Étant donné que l’essentiel du pétrole brut produit par les États du Golfe est du brut acide et que les excédents mondiaux sont principalement du brut léger, toute réduction de la production par l’Arabie saoudite et ses voisins échouerait à faire remonter le cours du pétrole et à rééquilibrer le marché pétrolier. La seule manière de le rééquilibrer – et d’empêcher une implosion de l’OPEP – serait de réduire la production du pétrole brut léger, y compris par les producteurs américains qui, de ce fait, perdraient des parts de marché. Dans ce cas, l’on pourrait s’attendre à ce que le cours du brut remonte assez rapidement.

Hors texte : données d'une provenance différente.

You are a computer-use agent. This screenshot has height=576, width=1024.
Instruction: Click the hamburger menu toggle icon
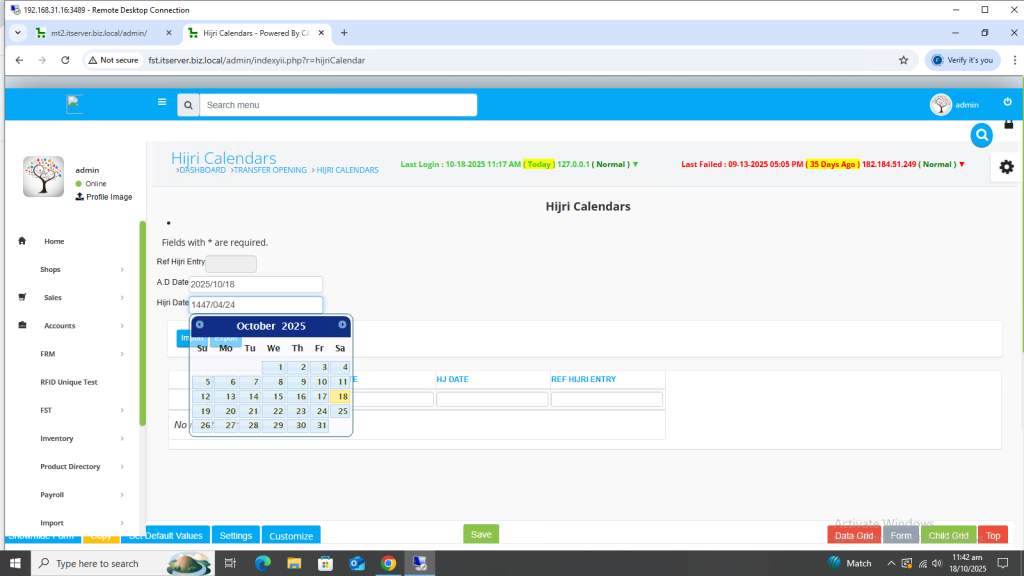pos(162,102)
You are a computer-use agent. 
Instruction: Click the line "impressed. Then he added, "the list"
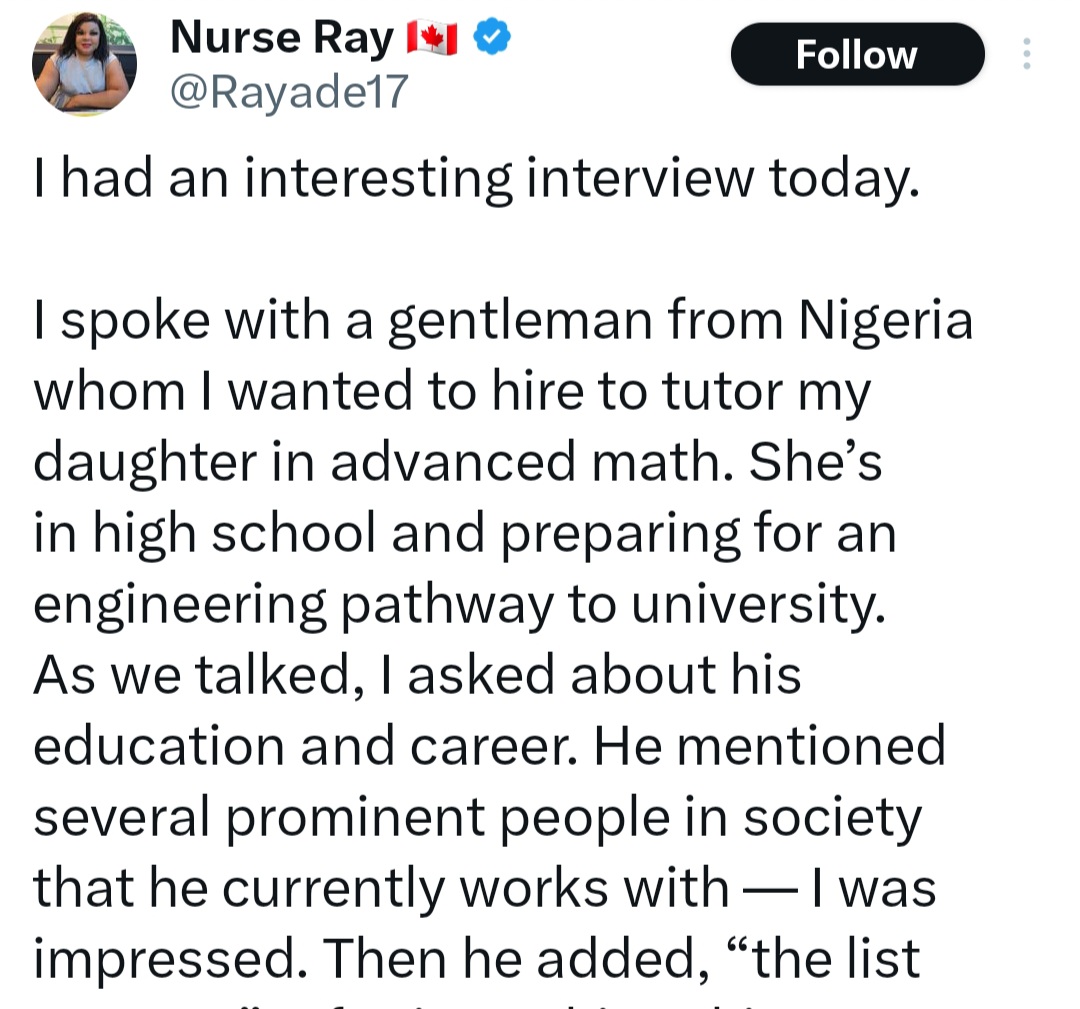pos(476,958)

Mais si l’Arabie saoudite maintient ses objectifs de développement stratégique, le cours du brut devrait rester bas. Depuis les années 1970, plusieurs membres de l’OPEP, menés par l’Arabie saoudite, se sont efforcés de diversifier leur base industrielle en encourageant les secteurs ayant des avantages comparatifs, dont la pétrochimie, et la construction d’énormes raffineries permettant d’exporter des produits à valeur ajoutée. Dans le même temps, ces pays ont aussi augmenté les exportations de LGN, qui ne sont pas inclus dans les quotas, pour accroître leurs revenus.

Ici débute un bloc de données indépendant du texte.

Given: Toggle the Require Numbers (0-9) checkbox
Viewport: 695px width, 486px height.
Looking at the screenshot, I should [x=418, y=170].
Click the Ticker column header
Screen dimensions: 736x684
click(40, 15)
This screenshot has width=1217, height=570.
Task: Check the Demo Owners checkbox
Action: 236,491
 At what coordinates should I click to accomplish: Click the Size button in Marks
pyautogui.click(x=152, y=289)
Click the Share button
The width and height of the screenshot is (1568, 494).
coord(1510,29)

Mais alors même que cette stratégie commençait à porter ses fruits, l’avènement de la révolution du schiste bitumeux aux Etats-Unis a menacé leurs trois principaux objectifs stratégiques. La clé de la compétitivité de l’industrie pétrochimique saoudienne est l’utilisation du gaz naturel et de l’éthane, beaucoup moins chers que le naphte, du pétrole raffiné, dont dépendent ses concurrents mondiaux. Comme les Etats-Unis produisent aujourd’hui de vastes quantités de gaz naturel et d’éthane bon marché, l’avantage comparatif – et les parts de marché – de l’Arabie saoudite ont commencé à s’effriter.

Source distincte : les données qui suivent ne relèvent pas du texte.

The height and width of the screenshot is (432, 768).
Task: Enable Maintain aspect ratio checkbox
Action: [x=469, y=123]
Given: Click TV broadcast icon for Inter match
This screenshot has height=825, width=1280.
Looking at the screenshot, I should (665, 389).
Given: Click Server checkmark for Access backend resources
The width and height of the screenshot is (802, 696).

Le même constat vaut pour le raffinage du pétrole. Puisque les Etats-Unis interdisaient jusqu’à récemment l’exportation du brut, la révolution du pétrole de schiste a poussé à la baisse le prix du pétrole de référence américain, le West Texas Intermediate, par rapport aux cours internationaux du pétrole, avec un écart qui a pu atteindre 20 dollars le baril. Les raffineurs américains ont profité de la baisse des prix pour augmenter leurs exportations de produits pétroliers – à tel points qu’ils menacent les parts de marché des raffineries saoudiennes en Asie et ailleurs.
De même, les compagnies américaines ont considérablement développé la production de LGN, permettant à ce pays de réduire ses importations de gaz de pétrole liquéfié (GPL) et d’augmenter ses exportations de LGN, avec pour conséquence que l’Arabie saoudite a perdu des parts de marché en Amérique centrale et latine au profit de producteurs américains.
Mais la récente dégringolade du cours de l’or noir pourrait modifier cette dynamique. En refusant de limiter sa production, l’Arabie saoudite semble espérer que les prix bas limiteront les investissements dans le schiste bitumeux aux Etats-Unis, avec des conséquences négatives pour la croissance de cette industrie.
Le faible cours du pétrole pourrait déjà avoir contribué à retarder la décision américaine d’autoriser l’exportation de brut, et à donner une viabilité politique au veto opposé par le président américain Barack Obama à la construction de l’oléoduc Keystone XL, un projet destiné à l’acheminement du pétrole tiré des sables bitumineux canadiens vers le golfe du Mexique, en vue de son exportation. Si l’on ajoute le retard prix par le Mexique dans l’ouverture de son secteur pétrolier, il semblerait que les prix bas du pétrole représentent un gain net pour le royaume wahhabite.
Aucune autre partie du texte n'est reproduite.